«Une minute de soleil en moins» : le film de la polémique
Le dernier film de Nabil Ayouch, Une minute de soleil en moins, continue d'alimenter une polémique qui n'aurait pas lieu d'être. C'est ce qui se dégage de différentes déclarations faites autour du sujet. La dernière en date est celle contenue dans le comm
LE MATIN
22 Janvier 2003
À 19:25
« Ce procès d'intention ne se justifie nullement, notre pays ayant toujours prôné les orientations d'ouverture, de modernité et d'attachement aux libertés fondamentales, dans le respect des valeurs éthiques et morales qui le guident », précise le communiqué.
Le propos du ministre est qu'aucune partie «ne peut s'ériger en défenseur exclusif» de ces principes fondamentaux, du fait qu'ils constituent «le référentiel commun et le patrimoine collectif du peuple marocain». Le réalisateur du film, en l'occurrence Nabil Ayouch, est le premier à déplorer que le débat ait viré du champ artistique et esthétique pour se placer sur la scène politique. Il s'est même dit «surpris que des personnes qui n'ont pas vu son film en fassent un argument de campagne électorale au sein du Parlement». Et de préciser que la polémique autour de son film est vieille de plusieurs mois. Elle date précisément du mois de septembre dernier. Le long-métrage de Nabil Ayouch était alors programmé au Festival international du Cinéma de Marrakech. Auparavant la commission chargée du visionnage et du contrôle avait formulé des réserves sur certains plans du film et précisé au réalisateur des arrangements à apporter à l'œuvre pour qu'elle obtienne le visa d'exploitation. Nabil Ayouch, estimant que cela porterait préjudice à son film, a pris la décision de n'en rien faire. Ce qui avait impliqué le retrait de son film de la compétition du Festival international de Marrakech. Ce que le réalisateur n'admet toujours pas. Selon le communiqué du ministère de la communication, le réalisateur avait alors «décidé de ne pas sortir son film dans les salles du Royaume et en a informé la commission». Nabil Ayouch s'en tient aujourd'hui encore à cette position. Le réalisateur qui, à un moment, avait fait montre de souplesse a fait couper deux scènes particulièrement visées par la censure. Résultat : son film perdait son sens. «Les deux scènes étant centrales» et, de fait, essentielles pour la compréhension de l'histoire, explique-t-il.

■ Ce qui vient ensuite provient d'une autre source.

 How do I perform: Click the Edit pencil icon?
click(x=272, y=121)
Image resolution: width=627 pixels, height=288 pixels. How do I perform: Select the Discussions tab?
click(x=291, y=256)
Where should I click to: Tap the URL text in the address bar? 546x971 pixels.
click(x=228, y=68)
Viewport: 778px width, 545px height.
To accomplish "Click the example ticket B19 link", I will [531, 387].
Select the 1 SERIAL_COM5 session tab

Le processus a donc bel et bien «fait l'objet d'une concertation entre les parties concernées bien avant que le sujet n'ait été évoqué au Parlement», comme le souligne le communiqué du ministère de la communication et le confirme le réalisateur. Ce dernier précise, toutefois, qu'il « n'y a jamais eu d'arrangement comme le laissent entendre certaines parties ».

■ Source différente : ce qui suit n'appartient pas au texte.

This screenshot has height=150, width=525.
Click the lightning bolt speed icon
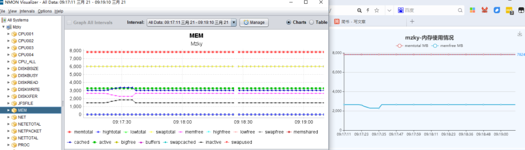(x=368, y=10)
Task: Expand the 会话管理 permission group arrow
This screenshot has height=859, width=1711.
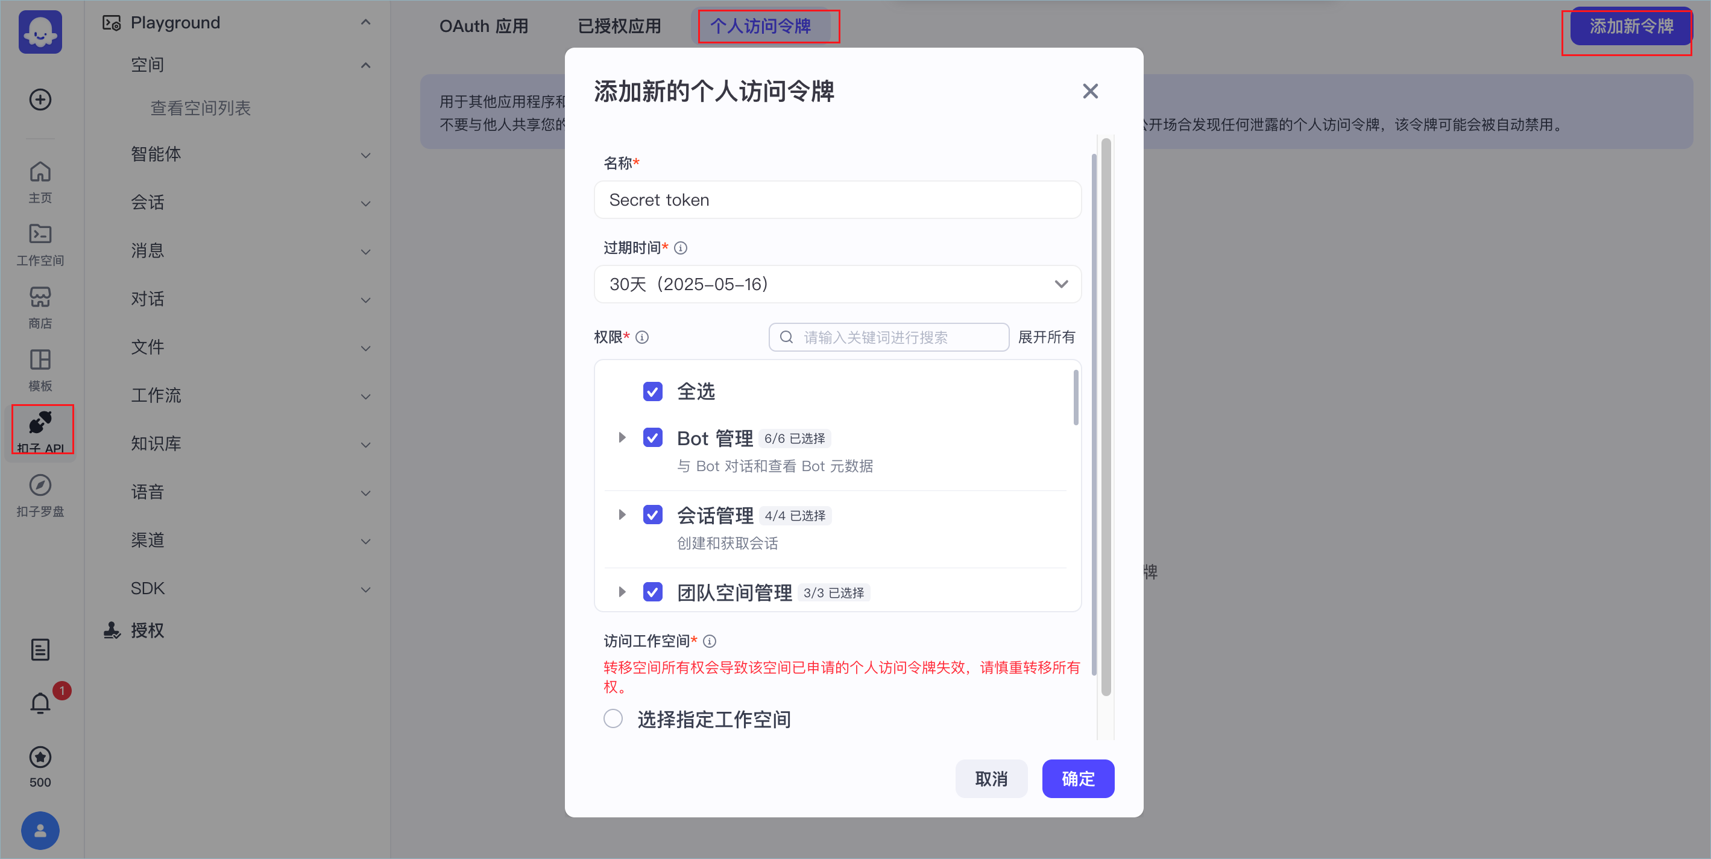Action: [x=622, y=515]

Nabil Ayouch revendique sa liberté de réalisateur. La question, en effet, se pose. Le débat sue cette question en particulier reste ouvert. Le ministre de la communication a été précisé à ce sujet en soulignant «en matière artistique, en particulier, la liberté d'expression constitue la règle». Pour le ministre de la communication, «le développement harmonieux du cinéma, de l'art et de la création en général, ne pourra valablement s'opérer que dans un espace de liberté et de créativité et dans le respect des valeurs éthiques». Ce qui, à ses yeux, «suppose une démarche de qualité rehaussée et de responsabilité de tous les intervenants, au-delà de toute considération partisane ou démagogique nuisible au secteur, à la consolidation de la démocratie et à l'image du Royaume».
Commission de visionnage
«Je n'ai jamais soutenu la censure», déclare Nabil Benabdellah qui rappelle, toutefois, qu'il «existe des valeurs éthiques qu'il convient de respecter». Pour ses considérations, le film «une minute de soleil en moins» ne peut être diffusé au Maroc. Cela aurait été possible dans un seul cas, conclut le ministre : «Si la législation permettait une classification des films X». Une conclusion qui convient parfaitement au réalisateur, selon ses propres déclarations, parce qu'illustrant le parfait exercice des libertés individuelles. S'il tolère qu'une commission de visionnage dont c'est la mission puisse discuter son film, voir prendre des décisions à son sujet, le réalisateur n'admet pas qu'une «partie quelconque s'érige en censeur et lui impose sa conduite».